◆ SET EXERCISE A ◆
Reproduce the stretch of the Bing commentary from "Google and Microsoft" through "of human endeavour." word for word.

::::

You may have followed the simultaneously comical and eery conversation between a human reporter and Microsoft’s HAL-9000-style creation “Bing” in which … well, here’s how Klein describes it: “Over the course of a two-hour discussion, Bing revealed its shadow personality, named Sydney, mused over its repressed desire to steal nuclear codes and hack security systems, and tried to convince [reporter Kevin] Roose that his marriage had sunk into torpor and Sydney was his one, true love.”

No 9000 computer has ever made a mistake or distorted information.We are all, by any practical definition of the words, foolproof and incapable of error.

Google and Microsoft will correct their embarrassing spring training mistakes and soldier on, injecting AI into every aspect of privacy-invading/personal data mining and monetizing any sci fi writer could ever imagine. Reaping, as they mature, even vaster fortunes with which to buy off regulatory legislation and invest in the next AI levels up. And who can argue it will play out otherwise? At this point in our evolution capitalism is the vastly predominant engine of human endeavour.

::::

◆ SET EXERCISE B ◆
Present the entries from the line containing "This screenshot has height=709, width=1134." through the line containing "Click the TAP", both ends included, as a Markdown table with the columns Row and Line, numbering each row and skipping blank lines. Include only those entries.

◆ INFORMATION PROVIDED ◆
::::

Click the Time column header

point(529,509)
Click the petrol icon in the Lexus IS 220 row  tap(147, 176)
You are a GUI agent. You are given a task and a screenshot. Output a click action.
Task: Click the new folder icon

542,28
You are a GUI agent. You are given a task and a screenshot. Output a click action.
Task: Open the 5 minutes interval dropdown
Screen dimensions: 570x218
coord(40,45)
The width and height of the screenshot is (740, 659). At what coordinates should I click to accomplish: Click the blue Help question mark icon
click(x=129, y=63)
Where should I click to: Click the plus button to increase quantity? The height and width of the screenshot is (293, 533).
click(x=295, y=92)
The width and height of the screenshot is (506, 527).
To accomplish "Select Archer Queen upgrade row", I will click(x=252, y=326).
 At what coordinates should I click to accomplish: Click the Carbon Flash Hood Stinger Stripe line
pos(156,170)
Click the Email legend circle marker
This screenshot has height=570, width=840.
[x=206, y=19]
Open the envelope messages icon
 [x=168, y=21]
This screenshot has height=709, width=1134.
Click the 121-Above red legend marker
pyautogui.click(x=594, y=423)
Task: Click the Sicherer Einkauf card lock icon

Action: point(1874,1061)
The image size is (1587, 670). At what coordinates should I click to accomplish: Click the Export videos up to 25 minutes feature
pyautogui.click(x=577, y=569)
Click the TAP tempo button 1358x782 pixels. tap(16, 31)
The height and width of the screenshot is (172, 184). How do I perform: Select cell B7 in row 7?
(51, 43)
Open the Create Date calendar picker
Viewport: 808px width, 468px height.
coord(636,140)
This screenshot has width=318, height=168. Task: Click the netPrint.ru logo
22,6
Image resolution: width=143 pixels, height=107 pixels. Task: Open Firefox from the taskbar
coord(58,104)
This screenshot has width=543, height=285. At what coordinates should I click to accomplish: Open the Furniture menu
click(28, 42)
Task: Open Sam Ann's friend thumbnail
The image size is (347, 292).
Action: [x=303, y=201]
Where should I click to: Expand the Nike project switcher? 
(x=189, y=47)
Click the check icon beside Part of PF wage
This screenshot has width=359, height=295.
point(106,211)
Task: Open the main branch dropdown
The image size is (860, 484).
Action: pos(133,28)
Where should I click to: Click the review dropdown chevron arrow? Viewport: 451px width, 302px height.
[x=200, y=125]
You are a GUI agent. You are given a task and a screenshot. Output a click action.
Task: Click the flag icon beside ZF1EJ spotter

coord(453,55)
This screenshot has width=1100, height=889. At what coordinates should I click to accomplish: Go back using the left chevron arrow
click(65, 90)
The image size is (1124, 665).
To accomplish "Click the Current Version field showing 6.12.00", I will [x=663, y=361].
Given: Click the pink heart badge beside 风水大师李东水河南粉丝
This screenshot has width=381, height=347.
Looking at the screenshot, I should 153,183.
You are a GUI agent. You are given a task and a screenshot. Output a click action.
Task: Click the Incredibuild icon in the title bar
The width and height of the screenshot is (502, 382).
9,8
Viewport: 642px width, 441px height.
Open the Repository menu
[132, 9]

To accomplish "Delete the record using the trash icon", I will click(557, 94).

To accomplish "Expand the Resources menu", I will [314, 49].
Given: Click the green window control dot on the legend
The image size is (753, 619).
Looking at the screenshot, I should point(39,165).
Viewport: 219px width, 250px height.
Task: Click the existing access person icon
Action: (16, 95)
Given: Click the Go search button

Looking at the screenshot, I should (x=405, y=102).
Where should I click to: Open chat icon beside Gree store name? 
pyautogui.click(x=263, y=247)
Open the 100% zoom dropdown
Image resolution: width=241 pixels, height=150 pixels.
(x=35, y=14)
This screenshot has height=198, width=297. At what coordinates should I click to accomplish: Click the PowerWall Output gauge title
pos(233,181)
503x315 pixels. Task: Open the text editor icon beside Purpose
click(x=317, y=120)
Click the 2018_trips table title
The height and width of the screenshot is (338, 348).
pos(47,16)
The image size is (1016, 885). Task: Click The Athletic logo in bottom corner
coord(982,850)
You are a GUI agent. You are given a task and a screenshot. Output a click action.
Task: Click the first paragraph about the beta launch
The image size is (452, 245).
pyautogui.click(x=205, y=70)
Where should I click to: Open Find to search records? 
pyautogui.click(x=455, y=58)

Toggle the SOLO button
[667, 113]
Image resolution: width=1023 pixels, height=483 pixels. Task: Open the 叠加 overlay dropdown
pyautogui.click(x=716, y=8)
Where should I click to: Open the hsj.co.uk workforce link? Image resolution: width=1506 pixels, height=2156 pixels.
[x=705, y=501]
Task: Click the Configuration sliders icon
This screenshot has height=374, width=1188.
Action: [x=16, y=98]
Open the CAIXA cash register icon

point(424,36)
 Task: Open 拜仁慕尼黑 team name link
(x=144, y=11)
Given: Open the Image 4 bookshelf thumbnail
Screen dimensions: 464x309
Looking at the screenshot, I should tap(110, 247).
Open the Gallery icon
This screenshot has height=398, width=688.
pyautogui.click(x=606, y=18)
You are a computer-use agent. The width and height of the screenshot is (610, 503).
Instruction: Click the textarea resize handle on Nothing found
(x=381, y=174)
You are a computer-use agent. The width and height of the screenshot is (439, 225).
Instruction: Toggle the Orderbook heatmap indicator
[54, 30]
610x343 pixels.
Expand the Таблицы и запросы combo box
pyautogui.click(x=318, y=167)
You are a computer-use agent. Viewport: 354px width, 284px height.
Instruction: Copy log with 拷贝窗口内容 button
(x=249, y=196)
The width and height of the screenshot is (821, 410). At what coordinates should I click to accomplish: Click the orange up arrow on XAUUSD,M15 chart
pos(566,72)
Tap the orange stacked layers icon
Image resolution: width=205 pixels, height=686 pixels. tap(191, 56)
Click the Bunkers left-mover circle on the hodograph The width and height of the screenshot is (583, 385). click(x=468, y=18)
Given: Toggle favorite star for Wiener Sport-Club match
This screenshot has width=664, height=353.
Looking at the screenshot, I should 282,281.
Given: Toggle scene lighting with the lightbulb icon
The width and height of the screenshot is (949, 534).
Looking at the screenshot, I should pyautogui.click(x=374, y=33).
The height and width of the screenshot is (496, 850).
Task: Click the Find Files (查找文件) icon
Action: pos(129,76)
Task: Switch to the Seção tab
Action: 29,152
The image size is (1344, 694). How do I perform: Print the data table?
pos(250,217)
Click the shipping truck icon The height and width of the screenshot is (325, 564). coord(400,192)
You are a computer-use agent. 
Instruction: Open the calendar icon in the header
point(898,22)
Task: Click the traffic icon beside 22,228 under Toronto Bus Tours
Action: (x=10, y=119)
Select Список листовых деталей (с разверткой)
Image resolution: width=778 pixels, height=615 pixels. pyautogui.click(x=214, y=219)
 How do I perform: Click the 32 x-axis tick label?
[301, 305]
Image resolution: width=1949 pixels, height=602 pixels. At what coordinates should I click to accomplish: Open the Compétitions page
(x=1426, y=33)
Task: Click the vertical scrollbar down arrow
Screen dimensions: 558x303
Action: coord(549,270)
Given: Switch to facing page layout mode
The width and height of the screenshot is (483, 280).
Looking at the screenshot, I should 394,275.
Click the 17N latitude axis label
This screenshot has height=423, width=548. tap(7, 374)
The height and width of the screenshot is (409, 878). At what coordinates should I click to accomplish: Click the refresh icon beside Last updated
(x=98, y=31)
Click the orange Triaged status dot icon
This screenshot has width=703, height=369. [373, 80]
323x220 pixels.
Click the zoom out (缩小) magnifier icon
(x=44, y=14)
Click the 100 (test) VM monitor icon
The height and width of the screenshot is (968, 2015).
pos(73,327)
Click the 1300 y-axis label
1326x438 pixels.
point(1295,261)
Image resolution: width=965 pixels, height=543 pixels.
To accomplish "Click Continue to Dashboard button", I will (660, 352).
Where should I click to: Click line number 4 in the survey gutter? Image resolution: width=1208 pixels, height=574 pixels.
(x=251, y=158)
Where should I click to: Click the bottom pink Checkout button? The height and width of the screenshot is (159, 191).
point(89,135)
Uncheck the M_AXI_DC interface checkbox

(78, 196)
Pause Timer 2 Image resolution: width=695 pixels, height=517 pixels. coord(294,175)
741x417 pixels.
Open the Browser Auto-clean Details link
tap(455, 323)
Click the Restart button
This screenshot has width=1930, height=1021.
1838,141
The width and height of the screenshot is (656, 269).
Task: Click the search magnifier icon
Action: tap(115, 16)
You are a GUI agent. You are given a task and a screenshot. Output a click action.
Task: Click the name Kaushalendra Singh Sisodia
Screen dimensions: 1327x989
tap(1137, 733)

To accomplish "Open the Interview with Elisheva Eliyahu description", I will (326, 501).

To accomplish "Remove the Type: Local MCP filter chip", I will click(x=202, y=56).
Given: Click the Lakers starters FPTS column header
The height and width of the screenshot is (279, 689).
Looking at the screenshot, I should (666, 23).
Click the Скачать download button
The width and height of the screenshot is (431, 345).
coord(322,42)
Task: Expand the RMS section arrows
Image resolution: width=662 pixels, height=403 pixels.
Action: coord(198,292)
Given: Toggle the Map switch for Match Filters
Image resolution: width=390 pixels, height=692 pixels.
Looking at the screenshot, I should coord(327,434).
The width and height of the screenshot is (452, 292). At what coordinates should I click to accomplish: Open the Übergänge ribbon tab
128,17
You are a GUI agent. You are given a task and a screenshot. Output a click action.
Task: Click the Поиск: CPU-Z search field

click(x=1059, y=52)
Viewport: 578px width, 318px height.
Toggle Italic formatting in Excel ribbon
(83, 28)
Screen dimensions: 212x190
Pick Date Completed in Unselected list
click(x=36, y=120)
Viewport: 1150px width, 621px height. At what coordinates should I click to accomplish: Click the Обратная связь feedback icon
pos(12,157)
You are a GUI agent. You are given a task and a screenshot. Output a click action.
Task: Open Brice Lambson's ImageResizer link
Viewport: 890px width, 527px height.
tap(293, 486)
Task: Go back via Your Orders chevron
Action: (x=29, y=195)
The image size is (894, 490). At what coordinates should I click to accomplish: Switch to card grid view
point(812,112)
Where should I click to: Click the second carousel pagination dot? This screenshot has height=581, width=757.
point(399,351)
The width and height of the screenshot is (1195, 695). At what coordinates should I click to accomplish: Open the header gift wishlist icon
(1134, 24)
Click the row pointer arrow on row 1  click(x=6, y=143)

::::

◆ EXERCISE OUTPUT A ◆
Google and Microsoft will correct their embarrassing spring training mistakes and soldier on, injecting AI into every aspect of privacy-invading/personal data mining and monetizing any sci fi writer could ever imagine. Reaping, as they mature, even vaster fortunes with which to buy off regulatory legislation and invest in the next AI levels up. And who can argue it will play out otherwise? At this point in our evolution capitalism is the vastly predominant engine of human endeavour.

◆ EXERCISE OUTPUT B ◆
| Row | Line |
|---|---|
| 1 | This screenshot has height=709, width=1134. |
| 2 | Click the 121-Above red legend marker |
| 3 | pyautogui.click(x=594, y=423) |
| 4 | Task: Click the Sicherer Einkauf card lock icon |
| 5 | Action: point(1874,1061) |
| 6 | The image size is (1587, 670). At what coordinates should I click to accomplish: Click the Export videos up to 25 minutes feature |
| 7 | pyautogui.click(x=577, y=569) |
| 8 | Click the TAP tempo button 1358x782 pixels. tap(16, 31) |